▸ Problem to work on: Entries must be copied exactly, with nothing left out.

▸ Data supplied:

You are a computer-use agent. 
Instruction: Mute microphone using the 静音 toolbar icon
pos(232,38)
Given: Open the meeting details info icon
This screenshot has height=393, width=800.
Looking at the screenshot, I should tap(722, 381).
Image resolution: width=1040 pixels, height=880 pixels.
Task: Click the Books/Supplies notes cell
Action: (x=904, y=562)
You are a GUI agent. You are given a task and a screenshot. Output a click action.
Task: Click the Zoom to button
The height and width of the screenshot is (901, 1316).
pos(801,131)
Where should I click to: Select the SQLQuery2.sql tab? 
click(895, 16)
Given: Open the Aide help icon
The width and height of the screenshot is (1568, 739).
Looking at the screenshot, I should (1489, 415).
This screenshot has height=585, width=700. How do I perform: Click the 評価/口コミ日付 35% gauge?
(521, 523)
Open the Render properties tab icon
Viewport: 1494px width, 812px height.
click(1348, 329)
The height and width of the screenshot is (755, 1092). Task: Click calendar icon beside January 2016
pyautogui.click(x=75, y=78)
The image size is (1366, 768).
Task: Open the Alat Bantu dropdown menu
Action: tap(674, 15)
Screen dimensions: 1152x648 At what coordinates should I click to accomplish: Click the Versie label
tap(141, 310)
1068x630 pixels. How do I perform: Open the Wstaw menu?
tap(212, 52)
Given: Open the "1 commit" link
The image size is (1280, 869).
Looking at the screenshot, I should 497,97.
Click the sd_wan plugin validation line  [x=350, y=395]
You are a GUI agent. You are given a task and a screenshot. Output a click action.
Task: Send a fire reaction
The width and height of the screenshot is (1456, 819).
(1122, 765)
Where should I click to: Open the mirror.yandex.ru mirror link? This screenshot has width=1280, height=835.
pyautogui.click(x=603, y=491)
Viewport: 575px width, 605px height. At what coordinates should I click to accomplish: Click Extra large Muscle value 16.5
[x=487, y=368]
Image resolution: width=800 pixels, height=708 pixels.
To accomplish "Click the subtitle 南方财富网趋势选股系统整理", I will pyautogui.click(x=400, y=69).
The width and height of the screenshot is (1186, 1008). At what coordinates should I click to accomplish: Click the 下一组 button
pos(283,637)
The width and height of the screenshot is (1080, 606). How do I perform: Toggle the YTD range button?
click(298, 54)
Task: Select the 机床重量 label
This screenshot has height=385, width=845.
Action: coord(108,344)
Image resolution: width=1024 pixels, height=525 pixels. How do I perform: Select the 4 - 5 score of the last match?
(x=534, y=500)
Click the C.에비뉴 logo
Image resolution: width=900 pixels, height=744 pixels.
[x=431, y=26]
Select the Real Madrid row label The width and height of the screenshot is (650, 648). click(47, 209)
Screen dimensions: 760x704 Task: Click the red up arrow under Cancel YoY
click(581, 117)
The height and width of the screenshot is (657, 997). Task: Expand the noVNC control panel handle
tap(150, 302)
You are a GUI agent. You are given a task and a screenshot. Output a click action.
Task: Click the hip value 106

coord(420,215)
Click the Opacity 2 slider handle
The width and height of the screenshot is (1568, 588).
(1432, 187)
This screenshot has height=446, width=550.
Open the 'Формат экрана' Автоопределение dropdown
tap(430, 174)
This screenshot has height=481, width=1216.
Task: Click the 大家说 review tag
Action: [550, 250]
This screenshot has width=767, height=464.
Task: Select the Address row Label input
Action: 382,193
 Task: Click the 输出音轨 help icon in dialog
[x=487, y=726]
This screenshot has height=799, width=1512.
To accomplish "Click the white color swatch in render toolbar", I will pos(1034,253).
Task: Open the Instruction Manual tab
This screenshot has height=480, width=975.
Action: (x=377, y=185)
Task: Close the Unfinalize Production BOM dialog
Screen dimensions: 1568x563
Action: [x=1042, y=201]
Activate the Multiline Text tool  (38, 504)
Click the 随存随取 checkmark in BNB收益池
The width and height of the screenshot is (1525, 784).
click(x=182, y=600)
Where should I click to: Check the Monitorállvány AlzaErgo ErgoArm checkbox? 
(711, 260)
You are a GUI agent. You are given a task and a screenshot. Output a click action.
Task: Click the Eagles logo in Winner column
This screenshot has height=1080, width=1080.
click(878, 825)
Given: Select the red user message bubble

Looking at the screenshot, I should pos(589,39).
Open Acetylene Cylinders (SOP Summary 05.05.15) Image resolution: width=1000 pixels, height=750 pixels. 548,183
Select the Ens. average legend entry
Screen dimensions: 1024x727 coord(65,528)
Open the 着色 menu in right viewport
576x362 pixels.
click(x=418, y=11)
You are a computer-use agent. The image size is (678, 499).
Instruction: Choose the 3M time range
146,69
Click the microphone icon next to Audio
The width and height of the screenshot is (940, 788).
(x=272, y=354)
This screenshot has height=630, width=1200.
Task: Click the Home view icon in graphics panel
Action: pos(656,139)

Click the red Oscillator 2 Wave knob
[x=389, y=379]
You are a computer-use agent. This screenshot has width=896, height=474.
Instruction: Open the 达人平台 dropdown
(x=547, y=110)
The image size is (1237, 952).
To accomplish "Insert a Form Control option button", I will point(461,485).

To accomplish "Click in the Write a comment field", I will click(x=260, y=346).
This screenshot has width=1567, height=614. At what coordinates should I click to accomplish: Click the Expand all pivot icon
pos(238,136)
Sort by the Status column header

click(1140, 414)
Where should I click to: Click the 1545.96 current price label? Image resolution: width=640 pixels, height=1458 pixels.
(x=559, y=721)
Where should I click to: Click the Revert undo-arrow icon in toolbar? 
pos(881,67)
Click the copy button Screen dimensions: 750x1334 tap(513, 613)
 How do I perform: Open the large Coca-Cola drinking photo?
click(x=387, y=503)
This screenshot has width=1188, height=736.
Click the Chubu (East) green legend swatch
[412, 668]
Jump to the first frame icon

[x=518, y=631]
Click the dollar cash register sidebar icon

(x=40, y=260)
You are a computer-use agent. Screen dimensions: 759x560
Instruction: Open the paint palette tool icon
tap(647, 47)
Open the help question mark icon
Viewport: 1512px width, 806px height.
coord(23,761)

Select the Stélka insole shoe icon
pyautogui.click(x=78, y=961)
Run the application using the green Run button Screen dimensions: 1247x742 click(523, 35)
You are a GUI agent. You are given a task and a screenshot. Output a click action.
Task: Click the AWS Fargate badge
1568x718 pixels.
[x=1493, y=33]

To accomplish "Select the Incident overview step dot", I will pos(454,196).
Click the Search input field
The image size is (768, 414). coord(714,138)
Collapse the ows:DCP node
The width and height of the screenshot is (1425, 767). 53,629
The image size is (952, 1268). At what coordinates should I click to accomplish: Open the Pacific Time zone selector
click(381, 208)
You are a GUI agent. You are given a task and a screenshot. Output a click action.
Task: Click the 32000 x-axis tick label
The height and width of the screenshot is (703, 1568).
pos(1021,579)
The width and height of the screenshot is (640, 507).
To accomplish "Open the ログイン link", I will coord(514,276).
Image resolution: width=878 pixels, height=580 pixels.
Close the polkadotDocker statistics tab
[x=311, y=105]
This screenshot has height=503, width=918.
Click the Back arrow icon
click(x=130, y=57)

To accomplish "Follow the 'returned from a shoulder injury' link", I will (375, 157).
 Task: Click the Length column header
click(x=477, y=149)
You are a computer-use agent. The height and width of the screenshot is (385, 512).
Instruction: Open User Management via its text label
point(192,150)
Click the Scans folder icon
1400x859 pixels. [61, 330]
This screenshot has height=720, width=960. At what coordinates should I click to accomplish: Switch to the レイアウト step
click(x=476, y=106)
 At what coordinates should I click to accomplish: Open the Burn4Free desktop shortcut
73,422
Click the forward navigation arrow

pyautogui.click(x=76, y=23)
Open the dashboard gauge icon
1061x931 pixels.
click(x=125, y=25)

▸ Exercise output:
You are a computer-use agent. 
Instruction: Mute microphone using the 静音 toolbar icon
pos(232,38)
Given: Open the meeting details info icon
This screenshot has height=393, width=800.
Looking at the screenshot, I should tap(722, 381).
Image resolution: width=1040 pixels, height=880 pixels.
Task: Click the Books/Supplies notes cell
Action: (x=904, y=562)
You are a GUI agent. You are given a task and a screenshot. Output a click action.
Task: Click the Zoom to button
The height and width of the screenshot is (901, 1316).
pos(801,131)
Where should I click to: Select the SQLQuery2.sql tab? 
click(895, 16)
Given: Open the Aide help icon
The width and height of the screenshot is (1568, 739).
Looking at the screenshot, I should (1489, 415).
This screenshot has height=585, width=700. How do I perform: Click the 評価/口コミ日付 35% gauge?
(521, 523)
Open the Render properties tab icon
Viewport: 1494px width, 812px height.
click(1348, 329)
The height and width of the screenshot is (755, 1092). Task: Click calendar icon beside January 2016
pyautogui.click(x=75, y=78)
The image size is (1366, 768).
Task: Open the Alat Bantu dropdown menu
Action: tap(674, 15)
Screen dimensions: 1152x648 At what coordinates should I click to accomplish: Click the Versie label
tap(141, 310)
1068x630 pixels. How do I perform: Open the Wstaw menu?
tap(212, 52)
Given: Open the "1 commit" link
The image size is (1280, 869).
Looking at the screenshot, I should 497,97.
Click the sd_wan plugin validation line  [x=350, y=395]
You are a GUI agent. You are given a task and a screenshot. Output a click action.
Task: Send a fire reaction
The width and height of the screenshot is (1456, 819).
(1122, 765)
Where should I click to: Open the mirror.yandex.ru mirror link? This screenshot has width=1280, height=835.
pyautogui.click(x=603, y=491)
Viewport: 575px width, 605px height. At what coordinates should I click to accomplish: Click Extra large Muscle value 16.5
[x=487, y=368]
Image resolution: width=800 pixels, height=708 pixels.
To accomplish "Click the subtitle 南方财富网趋势选股系统整理", I will pyautogui.click(x=400, y=69).
The width and height of the screenshot is (1186, 1008). At what coordinates should I click to accomplish: Click the 下一组 button
pos(283,637)
The width and height of the screenshot is (1080, 606). How do I perform: Toggle the YTD range button?
click(298, 54)
Task: Select the 机床重量 label
This screenshot has height=385, width=845.
Action: coord(108,344)
Image resolution: width=1024 pixels, height=525 pixels. How do I perform: Select the 4 - 5 score of the last match?
(x=534, y=500)
Click the C.에비뉴 logo
Image resolution: width=900 pixels, height=744 pixels.
[x=431, y=26]
Select the Real Madrid row label The width and height of the screenshot is (650, 648). click(47, 209)
Screen dimensions: 760x704 Task: Click the red up arrow under Cancel YoY
click(581, 117)
The height and width of the screenshot is (657, 997). Task: Expand the noVNC control panel handle
tap(150, 302)
You are a GUI agent. You are given a task and a screenshot. Output a click action.
Task: Click the hip value 106

coord(420,215)
Click the Opacity 2 slider handle
The width and height of the screenshot is (1568, 588).
(1432, 187)
This screenshot has height=446, width=550.
Open the 'Формат экрана' Автоопределение dropdown
tap(430, 174)
This screenshot has height=481, width=1216.
Task: Click the 大家说 review tag
Action: [550, 250]
This screenshot has width=767, height=464.
Task: Select the Address row Label input
Action: 382,193
 Task: Click the 输出音轨 help icon in dialog
[x=487, y=726]
This screenshot has height=799, width=1512.
To accomplish "Click the white color swatch in render toolbar", I will pos(1034,253).
Task: Open the Instruction Manual tab
This screenshot has height=480, width=975.
Action: (x=377, y=185)
Task: Close the Unfinalize Production BOM dialog
Screen dimensions: 1568x563
Action: [x=1042, y=201]
Activate the Multiline Text tool  (38, 504)
Click the 随存随取 checkmark in BNB收益池
The width and height of the screenshot is (1525, 784).
click(x=182, y=600)
Where should I click to: Check the Monitorállvány AlzaErgo ErgoArm checkbox? 
(711, 260)
You are a GUI agent. You are given a task and a screenshot. Output a click action.
Task: Click the Eagles logo in Winner column
This screenshot has height=1080, width=1080.
click(878, 825)
Given: Select the red user message bubble

Looking at the screenshot, I should pos(589,39).
Open Acetylene Cylinders (SOP Summary 05.05.15) Image resolution: width=1000 pixels, height=750 pixels. 548,183
Select the Ens. average legend entry
Screen dimensions: 1024x727 coord(65,528)
Open the 着色 menu in right viewport
576x362 pixels.
click(x=418, y=11)
You are a computer-use agent. The image size is (678, 499).
Instruction: Choose the 3M time range
146,69
Click the microphone icon next to Audio
The width and height of the screenshot is (940, 788).
(x=272, y=354)
This screenshot has height=630, width=1200.
Task: Click the Home view icon in graphics panel
Action: pos(656,139)

Click the red Oscillator 2 Wave knob
[x=389, y=379]
You are a computer-use agent. This screenshot has width=896, height=474.
Instruction: Open the 达人平台 dropdown
(x=547, y=110)
The image size is (1237, 952).
To accomplish "Insert a Form Control option button", I will point(461,485).

To accomplish "Click in the Write a comment field", I will click(x=260, y=346).
This screenshot has width=1567, height=614. At what coordinates should I click to accomplish: Click the Expand all pivot icon
pos(238,136)
Sort by the Status column header

click(1140, 414)
Where should I click to: Click the 1545.96 current price label? Image resolution: width=640 pixels, height=1458 pixels.
(x=559, y=721)
Where should I click to: Click the Revert undo-arrow icon in toolbar? 
pos(881,67)
Click the copy button Screen dimensions: 750x1334 tap(513, 613)
 How do I perform: Open the large Coca-Cola drinking photo?
click(x=387, y=503)
This screenshot has width=1188, height=736.
Click the Chubu (East) green legend swatch
[412, 668]
Jump to the first frame icon

[x=518, y=631]
Click the dollar cash register sidebar icon

(x=40, y=260)
You are a computer-use agent. Screen dimensions: 759x560
Instruction: Open the paint palette tool icon
tap(647, 47)
Open the help question mark icon
Viewport: 1512px width, 806px height.
coord(23,761)

Select the Stélka insole shoe icon
pyautogui.click(x=78, y=961)
Run the application using the green Run button Screen dimensions: 1247x742 click(523, 35)
You are a GUI agent. You are given a task and a screenshot. Output a click action.
Task: Click the AWS Fargate badge
1568x718 pixels.
[x=1493, y=33]

To accomplish "Select the Incident overview step dot", I will pos(454,196).
Click the Search input field
The image size is (768, 414). coord(714,138)
Collapse the ows:DCP node
The width and height of the screenshot is (1425, 767). 53,629
The image size is (952, 1268). At what coordinates should I click to accomplish: Open the Pacific Time zone selector
click(381, 208)
You are a GUI agent. You are given a task and a screenshot. Output a click action.
Task: Click the 32000 x-axis tick label
The height and width of the screenshot is (703, 1568).
pos(1021,579)
The width and height of the screenshot is (640, 507).
To accomplish "Open the ログイン link", I will coord(514,276).
Image resolution: width=878 pixels, height=580 pixels.
Close the polkadotDocker statistics tab
[x=311, y=105]
This screenshot has height=503, width=918.
Click the Back arrow icon
click(x=130, y=57)

To accomplish "Follow the 'returned from a shoulder injury' link", I will (375, 157).
 Task: Click the Length column header
click(x=477, y=149)
You are a computer-use agent. The height and width of the screenshot is (385, 512).
Instruction: Open User Management via its text label
point(192,150)
Click the Scans folder icon
1400x859 pixels. [61, 330]
This screenshot has height=720, width=960. At what coordinates should I click to accomplish: Switch to the レイアウト step
click(x=476, y=106)
 At what coordinates should I click to accomplish: Open the Burn4Free desktop shortcut
73,422
Click the forward navigation arrow

pyautogui.click(x=76, y=23)
Open the dashboard gauge icon
1061x931 pixels.
click(x=125, y=25)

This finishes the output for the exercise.